Mr. Kurtz, there is an undeniable, overwhelming scientific consensus behind the idea of global warming. It’s not like school vouchers, where we need to hear a debate from both sides about the benefits of public versus private educational systems. Just like we don’t need to explore why two plus two equals three or five, we don’t need to debate whether global warming is happening. It’s happening, and what we need to debate is what we should do about it.

Tony Snow Talking About Subpoenas

June 29, 2007 – 11:21 am

Tony Snow responded yesterday to a reporter’s question about the Senate’s subpoena for information related to the President’s warrantless wiretapping program:

At this juncture, we don’t have a formal reply, but on the other hand, it is pretty clear that, again, members of Congress here are engaged in an attempt — apparently since they have been unsuccessful in passing key legislation — to try to do what they can to make life difficult for the White House.

Would you like some cheese with that whine, Mr. Snow? There are many ways to respond to Congressional attempts at oversight. I’m not sure whining like an eight year old boy is the best option here.

Exercise description: Repeat the part of the blog excerpt starting with "Tony Snow Talking" and going on through "the White House.". Rely only on the blog excerpt above.

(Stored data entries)
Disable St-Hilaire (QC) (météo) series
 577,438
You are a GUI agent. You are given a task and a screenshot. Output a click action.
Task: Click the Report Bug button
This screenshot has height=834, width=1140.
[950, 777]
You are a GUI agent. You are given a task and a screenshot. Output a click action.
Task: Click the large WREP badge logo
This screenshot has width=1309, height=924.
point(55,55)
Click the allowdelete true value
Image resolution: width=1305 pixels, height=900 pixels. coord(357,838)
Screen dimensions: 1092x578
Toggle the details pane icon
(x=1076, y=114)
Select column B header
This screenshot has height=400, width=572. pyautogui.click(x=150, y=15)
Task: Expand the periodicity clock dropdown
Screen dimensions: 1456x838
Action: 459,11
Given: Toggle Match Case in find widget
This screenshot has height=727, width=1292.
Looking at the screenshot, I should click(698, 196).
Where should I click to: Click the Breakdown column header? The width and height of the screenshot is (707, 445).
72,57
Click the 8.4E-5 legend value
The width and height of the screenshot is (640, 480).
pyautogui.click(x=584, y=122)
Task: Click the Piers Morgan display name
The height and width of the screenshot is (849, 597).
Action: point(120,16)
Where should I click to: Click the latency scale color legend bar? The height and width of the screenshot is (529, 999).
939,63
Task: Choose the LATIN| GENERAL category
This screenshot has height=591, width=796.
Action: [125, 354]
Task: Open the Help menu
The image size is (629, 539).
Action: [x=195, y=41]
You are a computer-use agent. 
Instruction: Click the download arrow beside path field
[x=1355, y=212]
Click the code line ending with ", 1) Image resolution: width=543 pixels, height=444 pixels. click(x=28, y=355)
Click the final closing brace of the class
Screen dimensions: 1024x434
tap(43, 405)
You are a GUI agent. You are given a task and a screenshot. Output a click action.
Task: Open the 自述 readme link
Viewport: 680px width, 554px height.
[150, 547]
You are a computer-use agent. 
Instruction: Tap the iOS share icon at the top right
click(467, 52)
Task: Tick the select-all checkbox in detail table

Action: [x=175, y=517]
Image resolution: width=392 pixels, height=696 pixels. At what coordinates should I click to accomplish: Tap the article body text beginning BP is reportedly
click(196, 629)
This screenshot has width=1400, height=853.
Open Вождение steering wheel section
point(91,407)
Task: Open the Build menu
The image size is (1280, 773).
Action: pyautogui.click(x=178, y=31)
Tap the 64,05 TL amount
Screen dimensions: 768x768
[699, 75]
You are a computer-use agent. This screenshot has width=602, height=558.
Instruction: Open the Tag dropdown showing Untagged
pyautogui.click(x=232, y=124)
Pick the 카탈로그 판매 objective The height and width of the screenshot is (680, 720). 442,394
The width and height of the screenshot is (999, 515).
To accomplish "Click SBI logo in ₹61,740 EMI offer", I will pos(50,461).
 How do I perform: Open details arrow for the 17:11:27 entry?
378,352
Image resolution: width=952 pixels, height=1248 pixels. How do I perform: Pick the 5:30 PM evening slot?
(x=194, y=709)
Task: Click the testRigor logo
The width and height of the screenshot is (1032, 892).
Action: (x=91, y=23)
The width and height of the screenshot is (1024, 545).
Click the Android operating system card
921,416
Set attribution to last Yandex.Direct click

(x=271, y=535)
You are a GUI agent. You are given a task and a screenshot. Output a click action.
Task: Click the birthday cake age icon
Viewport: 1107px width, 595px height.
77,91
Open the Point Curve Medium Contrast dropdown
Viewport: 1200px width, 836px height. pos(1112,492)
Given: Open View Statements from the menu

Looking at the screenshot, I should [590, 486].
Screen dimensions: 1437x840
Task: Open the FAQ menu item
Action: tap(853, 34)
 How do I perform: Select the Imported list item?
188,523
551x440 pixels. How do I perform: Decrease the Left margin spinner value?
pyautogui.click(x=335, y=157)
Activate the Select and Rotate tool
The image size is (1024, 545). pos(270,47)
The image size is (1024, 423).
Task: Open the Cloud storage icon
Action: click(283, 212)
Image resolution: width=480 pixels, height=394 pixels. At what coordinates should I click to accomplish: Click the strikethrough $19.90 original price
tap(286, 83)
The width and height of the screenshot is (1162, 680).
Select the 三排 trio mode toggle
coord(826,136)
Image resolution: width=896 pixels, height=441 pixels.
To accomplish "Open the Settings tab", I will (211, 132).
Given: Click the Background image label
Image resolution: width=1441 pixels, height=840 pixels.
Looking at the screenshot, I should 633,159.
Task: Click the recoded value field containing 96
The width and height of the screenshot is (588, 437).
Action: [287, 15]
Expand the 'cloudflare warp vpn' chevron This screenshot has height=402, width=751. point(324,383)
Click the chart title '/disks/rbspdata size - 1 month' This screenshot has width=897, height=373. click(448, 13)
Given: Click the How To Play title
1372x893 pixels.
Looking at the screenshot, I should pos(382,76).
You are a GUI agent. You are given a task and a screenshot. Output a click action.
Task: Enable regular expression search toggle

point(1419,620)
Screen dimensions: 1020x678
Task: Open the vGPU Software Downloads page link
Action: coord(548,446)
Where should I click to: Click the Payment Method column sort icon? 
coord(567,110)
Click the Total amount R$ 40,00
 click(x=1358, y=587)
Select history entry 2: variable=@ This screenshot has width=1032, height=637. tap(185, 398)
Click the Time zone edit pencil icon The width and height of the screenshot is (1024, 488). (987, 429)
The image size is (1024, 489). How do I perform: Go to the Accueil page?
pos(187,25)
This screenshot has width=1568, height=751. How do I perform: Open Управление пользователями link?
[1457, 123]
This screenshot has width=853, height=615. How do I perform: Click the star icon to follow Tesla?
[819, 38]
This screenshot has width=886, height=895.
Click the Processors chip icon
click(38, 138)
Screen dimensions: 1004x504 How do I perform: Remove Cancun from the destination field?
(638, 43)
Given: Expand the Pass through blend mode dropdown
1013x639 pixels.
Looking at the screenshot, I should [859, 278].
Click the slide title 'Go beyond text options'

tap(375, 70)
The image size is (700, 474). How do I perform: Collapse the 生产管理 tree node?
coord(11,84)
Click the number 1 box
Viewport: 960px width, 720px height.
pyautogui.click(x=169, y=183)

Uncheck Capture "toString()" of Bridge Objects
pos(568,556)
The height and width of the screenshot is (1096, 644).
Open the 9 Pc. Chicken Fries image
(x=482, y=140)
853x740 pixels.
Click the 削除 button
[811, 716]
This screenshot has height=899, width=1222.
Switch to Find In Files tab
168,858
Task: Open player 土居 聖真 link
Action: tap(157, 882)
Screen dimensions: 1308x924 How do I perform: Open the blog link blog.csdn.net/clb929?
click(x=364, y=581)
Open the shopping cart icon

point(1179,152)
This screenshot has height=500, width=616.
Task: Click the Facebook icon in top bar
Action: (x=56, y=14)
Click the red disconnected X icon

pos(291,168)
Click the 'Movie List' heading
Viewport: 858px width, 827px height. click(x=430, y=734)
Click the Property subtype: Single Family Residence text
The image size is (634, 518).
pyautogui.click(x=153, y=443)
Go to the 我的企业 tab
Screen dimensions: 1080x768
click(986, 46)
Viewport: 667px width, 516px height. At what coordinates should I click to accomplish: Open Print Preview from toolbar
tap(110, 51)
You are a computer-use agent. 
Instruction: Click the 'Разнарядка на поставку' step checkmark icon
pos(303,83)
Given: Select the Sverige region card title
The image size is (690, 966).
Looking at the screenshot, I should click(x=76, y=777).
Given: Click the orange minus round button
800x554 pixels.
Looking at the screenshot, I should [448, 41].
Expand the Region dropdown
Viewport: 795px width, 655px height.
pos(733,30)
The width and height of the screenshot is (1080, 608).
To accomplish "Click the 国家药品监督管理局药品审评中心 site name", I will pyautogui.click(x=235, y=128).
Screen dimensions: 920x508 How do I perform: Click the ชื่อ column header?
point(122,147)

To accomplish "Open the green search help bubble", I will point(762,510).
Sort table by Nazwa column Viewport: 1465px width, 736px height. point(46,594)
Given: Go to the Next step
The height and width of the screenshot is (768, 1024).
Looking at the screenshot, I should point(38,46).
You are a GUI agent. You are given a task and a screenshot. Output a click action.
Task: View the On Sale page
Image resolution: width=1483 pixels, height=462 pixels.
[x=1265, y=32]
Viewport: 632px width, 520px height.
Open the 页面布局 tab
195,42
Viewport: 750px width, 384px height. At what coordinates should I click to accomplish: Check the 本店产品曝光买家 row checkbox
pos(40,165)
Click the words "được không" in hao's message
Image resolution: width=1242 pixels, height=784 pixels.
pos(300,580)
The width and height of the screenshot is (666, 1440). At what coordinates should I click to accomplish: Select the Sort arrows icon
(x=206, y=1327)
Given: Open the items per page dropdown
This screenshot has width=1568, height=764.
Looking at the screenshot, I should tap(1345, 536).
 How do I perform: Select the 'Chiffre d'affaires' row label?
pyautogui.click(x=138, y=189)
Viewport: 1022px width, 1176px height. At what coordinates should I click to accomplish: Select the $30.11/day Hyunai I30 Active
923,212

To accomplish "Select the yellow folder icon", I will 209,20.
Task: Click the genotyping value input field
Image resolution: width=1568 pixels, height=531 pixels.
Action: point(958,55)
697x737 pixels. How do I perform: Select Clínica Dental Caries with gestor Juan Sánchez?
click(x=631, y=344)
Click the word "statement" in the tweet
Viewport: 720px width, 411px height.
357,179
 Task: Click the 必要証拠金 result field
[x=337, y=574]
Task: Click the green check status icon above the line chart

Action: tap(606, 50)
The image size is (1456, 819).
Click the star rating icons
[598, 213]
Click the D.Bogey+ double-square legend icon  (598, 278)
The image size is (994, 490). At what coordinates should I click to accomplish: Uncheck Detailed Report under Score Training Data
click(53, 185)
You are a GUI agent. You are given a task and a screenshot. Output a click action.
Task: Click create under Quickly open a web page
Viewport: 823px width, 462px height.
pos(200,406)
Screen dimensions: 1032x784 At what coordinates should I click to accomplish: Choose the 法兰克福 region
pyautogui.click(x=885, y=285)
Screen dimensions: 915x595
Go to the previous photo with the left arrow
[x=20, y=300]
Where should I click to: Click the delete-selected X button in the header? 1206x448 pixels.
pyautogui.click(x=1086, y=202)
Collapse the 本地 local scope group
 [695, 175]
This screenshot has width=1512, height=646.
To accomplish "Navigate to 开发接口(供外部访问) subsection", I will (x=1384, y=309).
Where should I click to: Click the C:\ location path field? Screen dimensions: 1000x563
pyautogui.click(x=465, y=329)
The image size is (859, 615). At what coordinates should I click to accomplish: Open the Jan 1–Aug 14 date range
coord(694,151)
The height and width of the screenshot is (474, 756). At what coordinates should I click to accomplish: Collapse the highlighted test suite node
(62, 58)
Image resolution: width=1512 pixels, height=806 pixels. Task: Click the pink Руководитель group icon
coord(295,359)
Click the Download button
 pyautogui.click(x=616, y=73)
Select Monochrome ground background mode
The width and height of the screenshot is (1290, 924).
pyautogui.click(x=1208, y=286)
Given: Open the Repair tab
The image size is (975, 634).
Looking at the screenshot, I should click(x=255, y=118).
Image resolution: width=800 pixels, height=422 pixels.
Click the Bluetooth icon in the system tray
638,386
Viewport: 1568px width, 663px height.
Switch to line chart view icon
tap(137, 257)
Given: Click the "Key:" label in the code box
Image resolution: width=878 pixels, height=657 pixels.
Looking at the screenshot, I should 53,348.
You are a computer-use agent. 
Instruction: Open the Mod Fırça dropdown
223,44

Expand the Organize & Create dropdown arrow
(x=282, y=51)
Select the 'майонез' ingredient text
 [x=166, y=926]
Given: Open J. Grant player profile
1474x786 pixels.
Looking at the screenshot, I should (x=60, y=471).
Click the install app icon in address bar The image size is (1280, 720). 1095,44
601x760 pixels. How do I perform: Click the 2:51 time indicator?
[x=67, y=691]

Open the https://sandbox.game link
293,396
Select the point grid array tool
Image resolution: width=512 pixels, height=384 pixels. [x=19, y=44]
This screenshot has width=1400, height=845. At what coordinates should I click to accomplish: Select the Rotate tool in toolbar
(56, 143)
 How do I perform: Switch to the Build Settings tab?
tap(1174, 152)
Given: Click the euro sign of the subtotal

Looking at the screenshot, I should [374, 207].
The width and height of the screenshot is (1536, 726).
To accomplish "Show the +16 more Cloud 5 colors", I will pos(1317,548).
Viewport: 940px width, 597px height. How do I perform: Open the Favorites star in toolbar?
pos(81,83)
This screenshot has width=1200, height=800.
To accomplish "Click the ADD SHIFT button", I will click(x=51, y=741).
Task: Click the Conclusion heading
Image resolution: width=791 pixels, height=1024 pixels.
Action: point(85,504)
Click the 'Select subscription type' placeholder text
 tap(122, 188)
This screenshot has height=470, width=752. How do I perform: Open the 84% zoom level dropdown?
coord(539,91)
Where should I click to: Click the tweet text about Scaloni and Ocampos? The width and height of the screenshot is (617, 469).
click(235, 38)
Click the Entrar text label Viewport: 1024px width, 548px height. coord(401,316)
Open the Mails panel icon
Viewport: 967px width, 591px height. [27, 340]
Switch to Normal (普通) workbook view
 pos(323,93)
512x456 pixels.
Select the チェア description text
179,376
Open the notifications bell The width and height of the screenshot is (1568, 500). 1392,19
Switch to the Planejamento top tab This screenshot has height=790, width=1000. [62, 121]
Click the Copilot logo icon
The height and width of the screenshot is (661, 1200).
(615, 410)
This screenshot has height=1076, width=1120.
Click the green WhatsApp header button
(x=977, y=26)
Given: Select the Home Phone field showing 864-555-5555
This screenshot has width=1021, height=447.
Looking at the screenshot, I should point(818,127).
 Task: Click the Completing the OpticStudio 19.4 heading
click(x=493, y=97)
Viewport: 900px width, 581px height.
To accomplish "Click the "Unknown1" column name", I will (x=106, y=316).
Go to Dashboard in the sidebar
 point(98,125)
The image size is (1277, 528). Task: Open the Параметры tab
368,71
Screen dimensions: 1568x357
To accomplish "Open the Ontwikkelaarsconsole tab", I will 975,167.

Written solution:
Tony Snow Talking About Subpoenas

June 29, 2007 – 11:21 am

Tony Snow responded yesterday to a reporter’s question about the Senate’s subpoena for information related to the President’s warrantless wiretapping program:

At this juncture, we don’t have a formal reply, but on the other hand, it is pretty clear that, again, members of Congress here are engaged in an attempt — apparently since they have been unsuccessful in passing key legislation — to try to do what they can to make life difficult for the White House.